17

May
2009

7:38 pm

Stalking Prey

Now that we have a house with a pond and a fair bit of "wild" land attached to it, not to mention an undeveloped empty lot to one side (i.e. forest) we see more variety in our wildlife. We have a pond full of frogs, and consequently we have a number of garter snakes hunting them. This week we had one large snake sunning itself, with a large bulge that it was presumably digesting. But more svelte and active snakes were still to be found in and near the pond. Who knew gartersnakes swam so much? Not me.

I've been having fun stalking wildlife with the little digital camera. It has a wee telephoto that more or less replicates what you see in real life from the equivalent distance. So my challenge has been in stalking my prey—getting close enough to get closeups. It takes a fair bit of patience. I've got some great pictures of frogs, and yesterday I had a go at getting closeups of a garter snake.

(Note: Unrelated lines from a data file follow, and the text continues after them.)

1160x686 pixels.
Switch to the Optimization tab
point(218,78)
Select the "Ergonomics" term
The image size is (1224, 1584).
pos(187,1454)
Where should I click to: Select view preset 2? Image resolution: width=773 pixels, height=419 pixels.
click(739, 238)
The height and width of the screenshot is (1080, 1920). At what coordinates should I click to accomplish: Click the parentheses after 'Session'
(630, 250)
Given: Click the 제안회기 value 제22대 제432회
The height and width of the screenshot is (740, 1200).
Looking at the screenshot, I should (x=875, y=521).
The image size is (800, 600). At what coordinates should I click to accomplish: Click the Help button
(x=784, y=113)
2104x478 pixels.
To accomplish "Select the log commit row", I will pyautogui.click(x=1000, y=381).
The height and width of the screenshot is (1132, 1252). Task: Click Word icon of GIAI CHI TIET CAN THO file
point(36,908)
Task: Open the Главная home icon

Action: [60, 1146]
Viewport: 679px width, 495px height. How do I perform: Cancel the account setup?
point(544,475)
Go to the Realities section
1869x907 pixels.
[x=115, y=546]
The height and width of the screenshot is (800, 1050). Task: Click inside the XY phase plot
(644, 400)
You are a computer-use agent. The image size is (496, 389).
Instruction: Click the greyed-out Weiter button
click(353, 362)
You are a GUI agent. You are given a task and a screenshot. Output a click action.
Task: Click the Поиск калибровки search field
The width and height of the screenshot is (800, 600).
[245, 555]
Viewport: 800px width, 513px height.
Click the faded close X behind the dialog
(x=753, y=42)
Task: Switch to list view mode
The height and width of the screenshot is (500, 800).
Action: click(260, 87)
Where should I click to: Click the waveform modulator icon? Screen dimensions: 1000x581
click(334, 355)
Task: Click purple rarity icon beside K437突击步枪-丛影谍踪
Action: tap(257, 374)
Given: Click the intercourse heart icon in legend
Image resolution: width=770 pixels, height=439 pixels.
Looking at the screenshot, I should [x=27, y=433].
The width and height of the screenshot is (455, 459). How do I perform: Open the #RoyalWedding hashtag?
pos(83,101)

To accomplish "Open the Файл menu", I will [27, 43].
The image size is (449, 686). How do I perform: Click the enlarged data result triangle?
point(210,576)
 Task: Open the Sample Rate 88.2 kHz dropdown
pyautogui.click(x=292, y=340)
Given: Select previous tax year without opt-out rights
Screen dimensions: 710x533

This one had taken fright when I walked by and dove into the pond, but then returned to the edge; I went and got my camera. It took fright again and dived in, but I was moving very slowly, and it doubled back and actually came up through the grass a little toward where I was; it was clearly watching me.

I managed to very slowly get down on my knees and extend the camera toward it, bit by bit. (The camera has a foldout monitor showing what the lens sees, so you don't have to keep your eye to it, which means I do much less grovelling in the dirt than I used to with my old SLR.) The snake craned its neck to see what I was doing.

I advanced the camera slightly. The snake advanced through the grass, very cautiously.

This is the last picture I took—camera and snake were probably about 4 inches apart.

And moments after I took this picture, it lunged and bit my finger.

Didn't hurt, didn't do any harm, didn't break the skin—it just felt like being tapped hard. I yelled, the snake flung itself into the pond, and I fell over laughing.

Now it's possible that it resented not having me get a release before taking its picture. But my herpetologist friend said it may have thought my finger was food, as snakes generally decide that things that don't move aren't alive, and most of me hadn't moved significantly in quite some time. And I guess a finger does look kind of pink and worm-like—at any rate, I fooled a turtle with it on one occasion (a turtle in hunting mode is something to see), and perhaps turtle and snake brains aren't so far different.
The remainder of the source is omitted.